Non siamo nemmeno così smemorati da non cogliere le contraddizioni tra dichiarazioni e comportamento da parte dei politici: non ci risulta che i leader conservatori siano così esemplari sul piano personale o nei valori familiari; né, sull’altro fronte, risulta che l’unico ministro protestante degli ultimi decenni abbia fatto qualcosa per le realtà evangeliche, se non disorientare i media sui valori fondanti della nostra fede.

Nonostante questo, però, si tratta di due posizioni da prendere in considerazione e valutare con attenzione. E non vanno trascurate nemmeno le controindicazioni: scegliere la tutela delle radici cristiane significherà anche veder dare maggiore spazio alla realtà maggioritaria, quella cattolica, a discapito delle minoranze; scegliere la tutela delle minoranze significherà avere più voce, forse più finanziamenti, ma anche convivere con una società che si allontanerà man mano dal modello tradizionale cristiano su temi sensibili come l’interruzione di gravidanza o l’eutanasia.

Valori condivisi da un lato, visibilità alla minoranza evangelica dall’altro: la scelta forse per alcuni sarà scontata, ma obiettivamente merita una attenta riflessione. A ognuno di noi il compito di informarsi e valutare pro e contro, per prendere poi una decisione consapevole e responsabile.
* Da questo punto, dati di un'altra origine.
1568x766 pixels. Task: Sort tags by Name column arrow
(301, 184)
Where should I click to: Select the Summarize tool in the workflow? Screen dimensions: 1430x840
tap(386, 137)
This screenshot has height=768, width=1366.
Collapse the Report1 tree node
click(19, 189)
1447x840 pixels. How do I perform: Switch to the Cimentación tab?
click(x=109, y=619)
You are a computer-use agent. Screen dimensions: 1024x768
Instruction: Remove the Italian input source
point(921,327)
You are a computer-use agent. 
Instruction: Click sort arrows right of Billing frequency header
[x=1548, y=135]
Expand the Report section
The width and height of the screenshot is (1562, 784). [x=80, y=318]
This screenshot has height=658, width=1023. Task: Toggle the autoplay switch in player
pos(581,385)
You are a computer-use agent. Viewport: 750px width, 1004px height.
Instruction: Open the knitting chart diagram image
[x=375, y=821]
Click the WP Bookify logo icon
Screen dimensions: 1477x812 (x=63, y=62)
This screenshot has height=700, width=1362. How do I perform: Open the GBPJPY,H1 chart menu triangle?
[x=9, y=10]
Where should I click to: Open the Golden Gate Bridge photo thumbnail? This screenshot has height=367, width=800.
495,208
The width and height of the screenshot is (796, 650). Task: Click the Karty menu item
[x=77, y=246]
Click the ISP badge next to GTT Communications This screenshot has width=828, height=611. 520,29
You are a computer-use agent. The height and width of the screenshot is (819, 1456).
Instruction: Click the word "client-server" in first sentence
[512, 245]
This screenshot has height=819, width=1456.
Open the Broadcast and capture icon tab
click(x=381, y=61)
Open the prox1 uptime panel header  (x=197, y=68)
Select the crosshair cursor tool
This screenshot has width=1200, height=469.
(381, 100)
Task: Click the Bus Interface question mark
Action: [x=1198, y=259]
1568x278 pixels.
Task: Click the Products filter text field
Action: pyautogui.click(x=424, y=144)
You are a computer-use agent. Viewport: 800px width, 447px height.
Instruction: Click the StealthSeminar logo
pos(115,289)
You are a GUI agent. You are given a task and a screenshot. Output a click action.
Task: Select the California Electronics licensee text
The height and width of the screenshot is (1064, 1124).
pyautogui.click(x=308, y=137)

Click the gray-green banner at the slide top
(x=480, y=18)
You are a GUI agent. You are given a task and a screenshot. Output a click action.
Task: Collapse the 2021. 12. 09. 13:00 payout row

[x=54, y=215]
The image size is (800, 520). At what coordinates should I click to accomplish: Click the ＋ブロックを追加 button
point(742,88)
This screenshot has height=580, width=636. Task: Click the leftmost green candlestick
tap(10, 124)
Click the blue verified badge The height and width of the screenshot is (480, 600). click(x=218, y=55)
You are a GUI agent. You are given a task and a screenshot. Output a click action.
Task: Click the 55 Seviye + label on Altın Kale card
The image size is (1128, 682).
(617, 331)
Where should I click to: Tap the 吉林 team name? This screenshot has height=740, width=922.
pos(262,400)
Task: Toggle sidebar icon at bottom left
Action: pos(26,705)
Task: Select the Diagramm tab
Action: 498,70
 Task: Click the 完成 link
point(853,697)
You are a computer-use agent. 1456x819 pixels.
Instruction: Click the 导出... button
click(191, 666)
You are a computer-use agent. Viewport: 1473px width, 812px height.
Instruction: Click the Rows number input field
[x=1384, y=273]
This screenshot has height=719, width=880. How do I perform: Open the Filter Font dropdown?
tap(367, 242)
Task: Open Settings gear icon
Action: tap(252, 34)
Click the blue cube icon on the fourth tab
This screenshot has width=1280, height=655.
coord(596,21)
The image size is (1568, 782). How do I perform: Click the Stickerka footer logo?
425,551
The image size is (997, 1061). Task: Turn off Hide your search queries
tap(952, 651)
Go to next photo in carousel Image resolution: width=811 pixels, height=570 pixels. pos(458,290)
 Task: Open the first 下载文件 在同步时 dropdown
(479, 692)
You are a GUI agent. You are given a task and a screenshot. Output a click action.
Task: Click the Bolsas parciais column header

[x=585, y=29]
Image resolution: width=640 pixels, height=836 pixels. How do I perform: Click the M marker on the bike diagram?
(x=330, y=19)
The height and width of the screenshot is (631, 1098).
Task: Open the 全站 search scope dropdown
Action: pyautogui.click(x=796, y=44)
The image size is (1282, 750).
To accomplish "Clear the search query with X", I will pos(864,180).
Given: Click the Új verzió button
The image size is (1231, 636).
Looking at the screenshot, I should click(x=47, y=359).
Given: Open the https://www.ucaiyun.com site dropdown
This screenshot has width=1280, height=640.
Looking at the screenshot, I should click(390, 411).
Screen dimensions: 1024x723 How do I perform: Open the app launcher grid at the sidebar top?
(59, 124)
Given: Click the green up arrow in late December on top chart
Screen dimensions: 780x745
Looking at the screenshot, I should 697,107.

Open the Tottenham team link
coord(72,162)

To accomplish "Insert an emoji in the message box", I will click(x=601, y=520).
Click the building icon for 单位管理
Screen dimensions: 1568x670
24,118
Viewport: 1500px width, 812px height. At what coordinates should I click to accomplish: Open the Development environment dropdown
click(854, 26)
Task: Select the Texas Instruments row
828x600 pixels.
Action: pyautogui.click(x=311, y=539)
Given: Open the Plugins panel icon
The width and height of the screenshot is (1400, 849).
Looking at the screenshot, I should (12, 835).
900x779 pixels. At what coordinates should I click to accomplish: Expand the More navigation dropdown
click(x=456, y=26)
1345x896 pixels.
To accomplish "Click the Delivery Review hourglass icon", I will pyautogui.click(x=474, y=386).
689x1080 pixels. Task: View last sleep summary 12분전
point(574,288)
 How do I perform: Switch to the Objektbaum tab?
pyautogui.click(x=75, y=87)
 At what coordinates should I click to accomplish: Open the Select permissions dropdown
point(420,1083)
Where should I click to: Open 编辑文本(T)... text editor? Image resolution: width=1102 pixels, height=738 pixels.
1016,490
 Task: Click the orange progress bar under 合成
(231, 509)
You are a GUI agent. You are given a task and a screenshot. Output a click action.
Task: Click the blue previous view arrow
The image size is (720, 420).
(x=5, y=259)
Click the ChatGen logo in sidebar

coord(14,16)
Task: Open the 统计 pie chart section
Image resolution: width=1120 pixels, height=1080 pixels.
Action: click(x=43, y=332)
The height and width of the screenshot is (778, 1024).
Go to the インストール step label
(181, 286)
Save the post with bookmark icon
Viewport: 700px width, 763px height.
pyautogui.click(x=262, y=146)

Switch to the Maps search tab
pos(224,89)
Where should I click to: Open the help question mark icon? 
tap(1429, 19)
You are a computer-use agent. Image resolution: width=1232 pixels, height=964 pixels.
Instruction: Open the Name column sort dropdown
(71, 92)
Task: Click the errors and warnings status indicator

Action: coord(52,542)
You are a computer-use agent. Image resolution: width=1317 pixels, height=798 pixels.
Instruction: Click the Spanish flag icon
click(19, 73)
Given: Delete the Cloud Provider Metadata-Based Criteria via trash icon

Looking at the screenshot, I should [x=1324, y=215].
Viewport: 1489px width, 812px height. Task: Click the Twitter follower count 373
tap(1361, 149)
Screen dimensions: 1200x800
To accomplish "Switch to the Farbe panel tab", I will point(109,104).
PS: in ogni periodo elettorale qualcuno, giustamente, decide di astenersi facendosi forte dell’indicazione biblica “Il soldato non si impiccia degli affari civili”. E fa bene, se questa è la sua condizione.
Temiamo tuttavia che oggi i “soldati” a cui questo versetto fa riferimento siano ormai piuttosto rari: a meno che, oggi, essere soldati di Cristo non significhi barricarsi nella difesa delle quattro mura della chiesa per non far entrare spiragli di modernità, e non – come ai tempi di Paolo – correre nelle piazze e per le vie alla conquista delle anime con l’arma dell’amore cristiano.